» Material for this task

>>>

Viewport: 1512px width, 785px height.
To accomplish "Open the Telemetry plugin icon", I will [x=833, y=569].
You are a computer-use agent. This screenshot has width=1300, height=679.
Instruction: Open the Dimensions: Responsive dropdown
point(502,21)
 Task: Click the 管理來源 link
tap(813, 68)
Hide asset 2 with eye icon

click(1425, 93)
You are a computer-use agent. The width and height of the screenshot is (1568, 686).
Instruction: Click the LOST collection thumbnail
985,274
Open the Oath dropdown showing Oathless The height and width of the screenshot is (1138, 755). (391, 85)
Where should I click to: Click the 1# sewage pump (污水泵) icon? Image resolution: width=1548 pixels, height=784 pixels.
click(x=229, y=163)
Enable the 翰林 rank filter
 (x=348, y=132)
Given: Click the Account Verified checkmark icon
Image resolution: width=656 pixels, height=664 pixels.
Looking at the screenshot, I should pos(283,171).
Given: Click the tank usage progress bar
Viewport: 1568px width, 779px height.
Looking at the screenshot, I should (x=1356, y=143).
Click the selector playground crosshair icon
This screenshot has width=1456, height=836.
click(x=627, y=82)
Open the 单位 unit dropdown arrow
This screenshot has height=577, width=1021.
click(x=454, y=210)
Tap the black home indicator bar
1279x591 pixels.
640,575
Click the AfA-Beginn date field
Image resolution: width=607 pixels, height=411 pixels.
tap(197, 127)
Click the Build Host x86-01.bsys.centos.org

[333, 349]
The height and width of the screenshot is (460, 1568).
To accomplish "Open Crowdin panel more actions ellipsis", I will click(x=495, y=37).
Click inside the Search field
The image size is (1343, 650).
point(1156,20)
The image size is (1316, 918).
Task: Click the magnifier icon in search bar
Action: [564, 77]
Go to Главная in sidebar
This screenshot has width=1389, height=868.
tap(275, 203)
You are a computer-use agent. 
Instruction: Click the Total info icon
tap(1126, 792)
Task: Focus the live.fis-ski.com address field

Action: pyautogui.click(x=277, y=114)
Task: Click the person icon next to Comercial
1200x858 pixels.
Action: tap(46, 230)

<<<

» Stated goal
Reproduce the entries above verbatim, keeping every line in its original order and form.

» Solution for this task
Viewport: 1512px width, 785px height.
To accomplish "Open the Telemetry plugin icon", I will [x=833, y=569].
You are a computer-use agent. This screenshot has width=1300, height=679.
Instruction: Open the Dimensions: Responsive dropdown
point(502,21)
 Task: Click the 管理來源 link
tap(813, 68)
Hide asset 2 with eye icon

click(1425, 93)
You are a computer-use agent. The width and height of the screenshot is (1568, 686).
Instruction: Click the LOST collection thumbnail
985,274
Open the Oath dropdown showing Oathless The height and width of the screenshot is (1138, 755). (391, 85)
Where should I click to: Click the 1# sewage pump (污水泵) icon? Image resolution: width=1548 pixels, height=784 pixels.
click(x=229, y=163)
Enable the 翰林 rank filter
 (x=348, y=132)
Given: Click the Account Verified checkmark icon
Image resolution: width=656 pixels, height=664 pixels.
Looking at the screenshot, I should pos(283,171).
Given: Click the tank usage progress bar
Viewport: 1568px width, 779px height.
Looking at the screenshot, I should (x=1356, y=143).
Click the selector playground crosshair icon
This screenshot has width=1456, height=836.
click(x=627, y=82)
Open the 单位 unit dropdown arrow
This screenshot has height=577, width=1021.
click(x=454, y=210)
Tap the black home indicator bar
1279x591 pixels.
640,575
Click the AfA-Beginn date field
Image resolution: width=607 pixels, height=411 pixels.
tap(197, 127)
Click the Build Host x86-01.bsys.centos.org

[333, 349]
The height and width of the screenshot is (460, 1568).
To accomplish "Open Crowdin panel more actions ellipsis", I will click(x=495, y=37).
Click inside the Search field
The image size is (1343, 650).
point(1156,20)
The image size is (1316, 918).
Task: Click the magnifier icon in search bar
Action: [564, 77]
Go to Главная in sidebar
This screenshot has width=1389, height=868.
tap(275, 203)
You are a computer-use agent. 
Instruction: Click the Total info icon
tap(1126, 792)
Task: Focus the live.fis-ski.com address field

Action: pyautogui.click(x=277, y=114)
Task: Click the person icon next to Comercial
1200x858 pixels.
Action: tap(46, 230)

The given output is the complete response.